Cross-Platform Token Names
M3's token names are consistent across platforms, with format adaptations:
| Platform | Format | Example |
|---|---|---|
| Web (CSS) | --md-sys-color-primary | CSS custom property |
| Android (Compose) | MaterialTheme.colorScheme.primary | Kotlin property |
| Flutter | Theme.of(context).colorScheme.primary | Dart property |
| Figma / Design tools | md.sys.color.primary | Dot-notation variable |
The semantic intent is identical across all platforms. When a designer sets a Figma variable called md.sys.color.primary, they are referencing the same role as a developer using --md-sys-color-primary in CSS.
Theming with Tokens
The token system enables theming at multiple granularities:
Full theme swap: Replace all reference palette values (generate via Material Theme Builder) → every system and component token inherits the new values automatically.
Role-level override: Change a system token (e.g. --md-sys-color-primary) without touching reference tokens → affects every component that uses that role.
Component-level override: Change a component token (e.g. --md-filled-button-container-shape) → affects only that component type.
Instance-level override: Scope a component token to a CSS selector → affects only matching instances.
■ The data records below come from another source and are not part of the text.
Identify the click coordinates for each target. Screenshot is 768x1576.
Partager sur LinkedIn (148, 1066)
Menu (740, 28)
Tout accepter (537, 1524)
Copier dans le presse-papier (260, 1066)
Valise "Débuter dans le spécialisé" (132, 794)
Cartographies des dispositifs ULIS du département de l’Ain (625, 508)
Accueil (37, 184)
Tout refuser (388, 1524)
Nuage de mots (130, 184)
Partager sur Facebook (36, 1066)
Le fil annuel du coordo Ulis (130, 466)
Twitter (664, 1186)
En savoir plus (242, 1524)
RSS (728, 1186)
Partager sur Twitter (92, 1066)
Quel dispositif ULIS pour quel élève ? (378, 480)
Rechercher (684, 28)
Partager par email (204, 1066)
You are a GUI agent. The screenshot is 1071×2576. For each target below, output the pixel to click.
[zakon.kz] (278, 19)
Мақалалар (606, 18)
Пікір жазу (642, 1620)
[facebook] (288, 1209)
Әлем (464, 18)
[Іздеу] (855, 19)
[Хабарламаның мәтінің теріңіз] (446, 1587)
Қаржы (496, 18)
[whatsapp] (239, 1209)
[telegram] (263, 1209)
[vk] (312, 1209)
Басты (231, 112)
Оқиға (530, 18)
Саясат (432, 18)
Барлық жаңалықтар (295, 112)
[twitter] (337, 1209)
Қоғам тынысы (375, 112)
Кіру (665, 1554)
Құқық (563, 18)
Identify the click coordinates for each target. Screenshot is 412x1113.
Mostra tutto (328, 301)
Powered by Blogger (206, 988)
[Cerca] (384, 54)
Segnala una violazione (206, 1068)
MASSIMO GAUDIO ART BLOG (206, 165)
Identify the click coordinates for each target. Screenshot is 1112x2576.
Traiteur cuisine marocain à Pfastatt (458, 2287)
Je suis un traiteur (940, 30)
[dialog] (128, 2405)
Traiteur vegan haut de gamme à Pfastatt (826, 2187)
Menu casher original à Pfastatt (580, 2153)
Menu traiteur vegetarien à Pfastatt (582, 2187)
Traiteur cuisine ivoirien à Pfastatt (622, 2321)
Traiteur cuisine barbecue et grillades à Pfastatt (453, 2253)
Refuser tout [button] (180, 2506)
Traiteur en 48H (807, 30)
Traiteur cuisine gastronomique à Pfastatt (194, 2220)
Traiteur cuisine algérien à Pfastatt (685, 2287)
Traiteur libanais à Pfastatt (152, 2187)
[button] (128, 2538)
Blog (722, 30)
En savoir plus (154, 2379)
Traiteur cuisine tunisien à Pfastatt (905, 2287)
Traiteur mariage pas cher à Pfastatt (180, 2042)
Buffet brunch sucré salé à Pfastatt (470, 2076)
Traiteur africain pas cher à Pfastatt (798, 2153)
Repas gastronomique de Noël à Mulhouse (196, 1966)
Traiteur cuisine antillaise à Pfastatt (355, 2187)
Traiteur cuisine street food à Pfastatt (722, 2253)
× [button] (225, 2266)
/* Scope to a specific context */
.marketing-section {
--md-filled-button-container-color: var(--md-sys-color-tertiary);
--md-filled-button-label-text-color: var(--md-sys-color-on-tertiary);
}
Contexts
Tokens can resolve to different values depending on conditions called contexts. The most common contexts are light theme and dark theme, but contexts can also include device form factors, dense layouts, right-to-left writing systems, or contrast levels.
A context acts as a tag on a token value: if a token value is tagged with dark theme, it overrides the default value whenever the dark-theme context is active.
md.sys.color.background
└─ light theme → md.ref.palette.neutral98
└─ dark theme → md.ref.palette.neutral6
This is how a single set of token names (--md-sys-color-primary, --md-sys-color-background, etc.) works for both light and dark themes: the token name is constant, the context determines which reference value it resolves to.